Sleepaway Camp III: Teenage Wasteland (Nightmare Vacation 3) (1989) first published (in a shorter version) by Movie Gazette

After running a girl down in a garbage truck (that sure signifier of trash aesthetics), outdoors-loving maniac Angela Baker assumes her identity in order to be admitted as one of the campers at the grounds where her last killing spree took place. The camp, renamed New Horizons, is now an ‘experiment in sharing’, where rich and poor teens are brought together – but they are all the same to Angela, who is soon hammering, chopping and even lawnmowing her way through anyone who is lazy, takes drugs, fornicates, swears, or, worst of all, is a cheerleader.

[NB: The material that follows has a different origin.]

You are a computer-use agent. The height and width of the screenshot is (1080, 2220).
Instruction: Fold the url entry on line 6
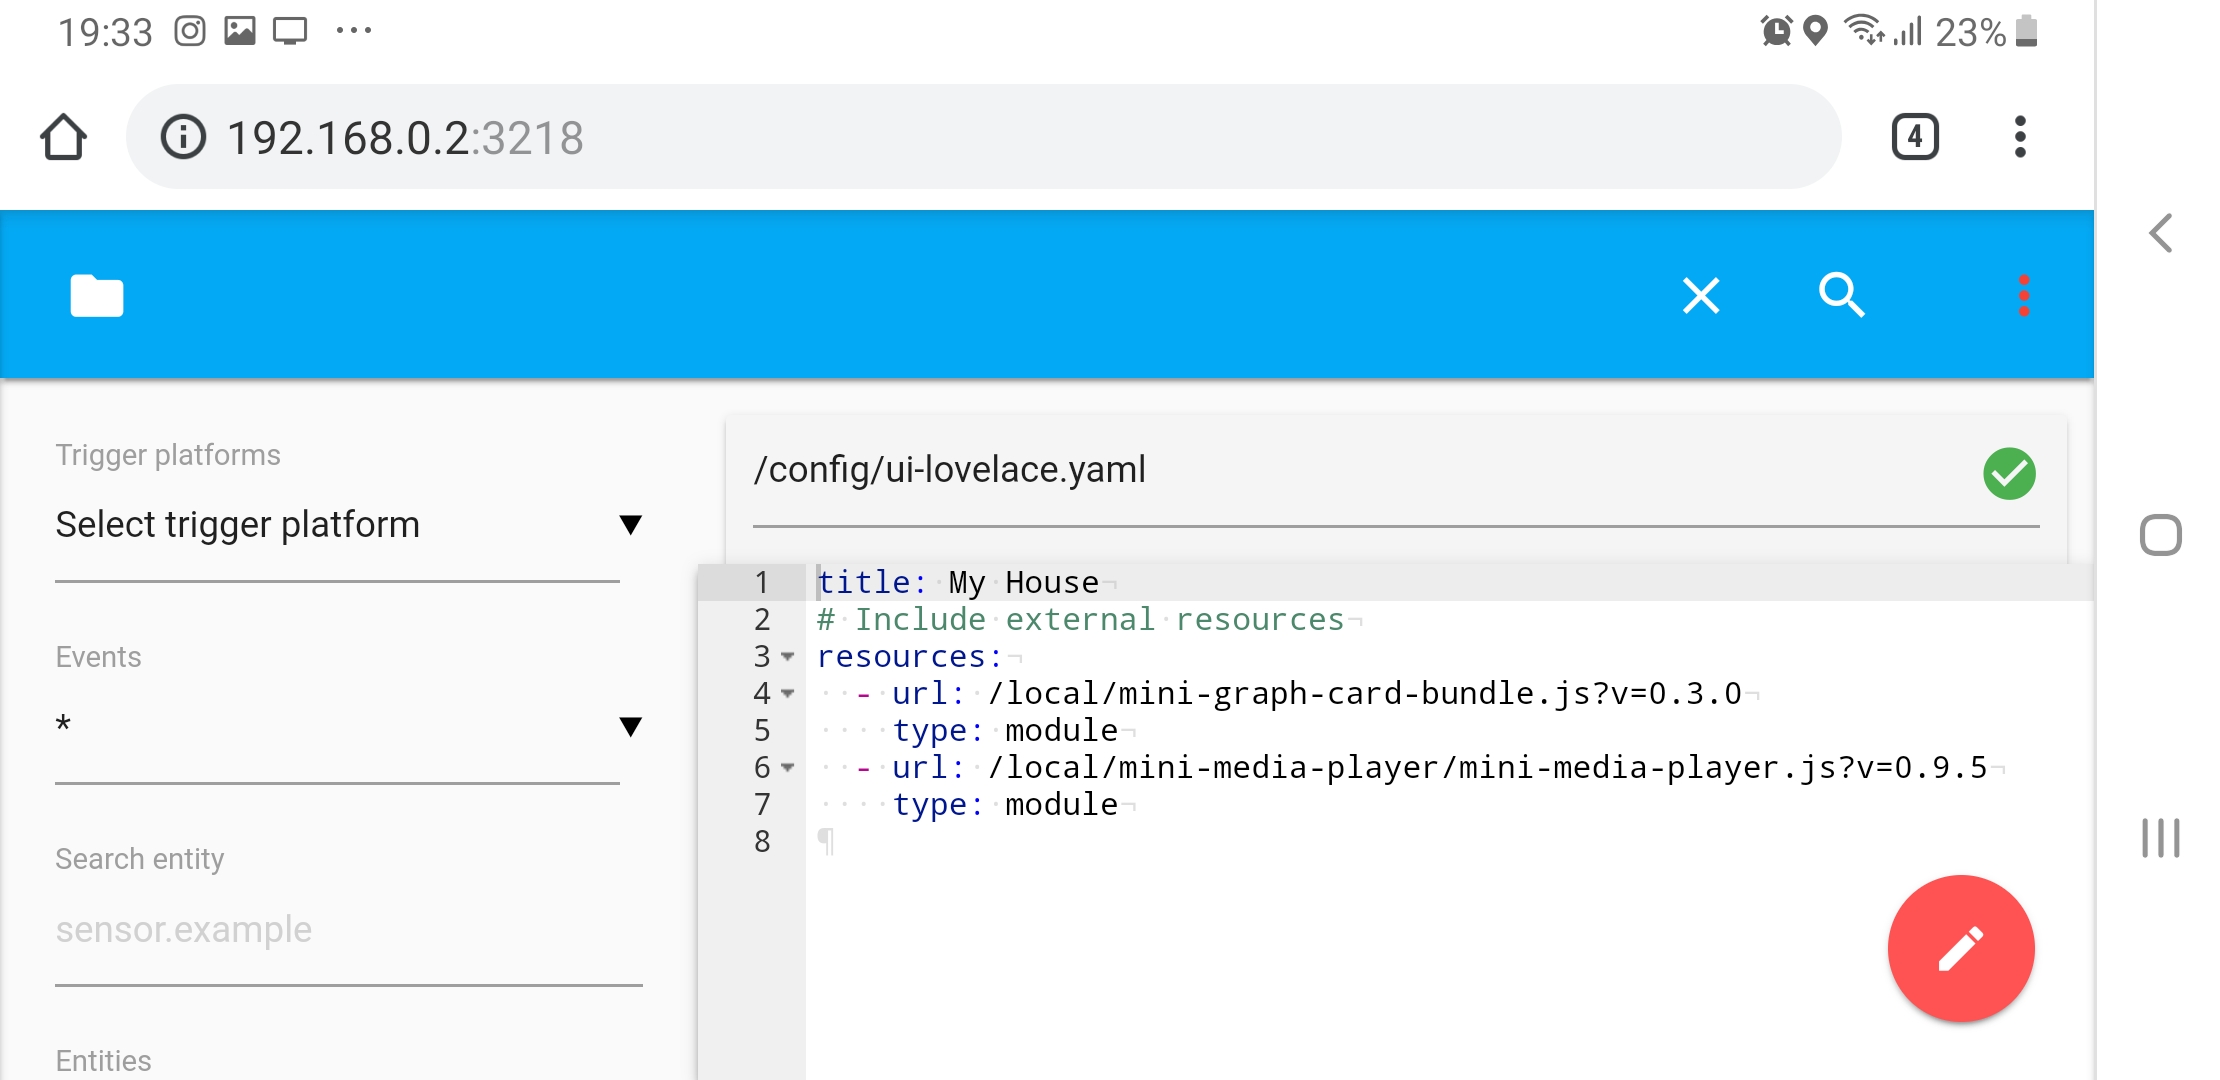pos(788,768)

Although the second and third Sleepaway Camp films were both directed by Michael A. Simpson and written by Fritz Gordon, and one was wrapped only a week before shooting commenced on the other, Sleepaway Camp III: Teenage Wasteland shows all the signs of a franchise in terminal decline. While it sticks to the blend of horror and comedy that proved so successful in the first sequel, and still features the talents of Pamela (sister of Bruce) Springsteen as everyone’s favourite transsexual psychotic campgoer, the jokes are few and far between, there is much less gore than in the preceding films (with a higher nipple-count by way of dubious compensation), and the social satire is about as sharp as the big stick which Angela uses more than anything else as her murder weapon.

In Sleepaway Camp III: Unhappy Campers all Angela’s victims were named after Eighties bratpackers. It was a clever enough gag, but in his second sequel Fritz Gordon lays it on far too thick, naming the rich teenagers after the Brady Bunch kids (Cindy, Greg, Jan, Peter, Bobby, Marcia), the poor after the characters from West Side Story (Arab, Snowboy, Anita, Riff, Tony, Maria), and the two self-serving counsellors after characters from the Munsters (Herman and Lily). Beyond their names, and some lazy stereotyping (the spoilt rich girl, the rap-loving gangbanger, the spray-painting vandal etc.), there is no real characterisation here and little drama, so that the succession of murders feels tired and dull, as though those old campfires have just been burning for far too long. The only bright spark is Bobby (Haynes Brooke), a Young Republican whose opening conversational gambit is, “So, you’re underprivileged, huh?”, and who likes “movies that make America look great – like Rambo Part III”. This brand of patriotism is further satirically skewered when the film finds a new use for a flagpole.

Perhaps the neatest touch in Sleepaway Camp III: Teenage Wastelend (and be warned that this is a spoiler) is that Angela spares the plain-looking Marcia (Tracy, sister of Melanie, Griffith), much as she spared Molly in the previous film, because she seems like a ‘nice’ girl (i.e., in Angela’s terms, a clean-living virgin) – but it turns out that all it takes is one kiss for Marcia to be reaching for the condom that she carries about with her, and even her new boyfriend Tony (Mark Oliver) is surprised to learn that she already has a boyfriend back home. This is a callback of sorts to the original Sleepaway Camp, where a different nice girl was not all that she appeared to be, with the irony now brought full circle. Still, Simpson’s film is otherwise all routine tits and ass(assination).

Summary: Time for the tentpoles to come down (even if there are another two sequels).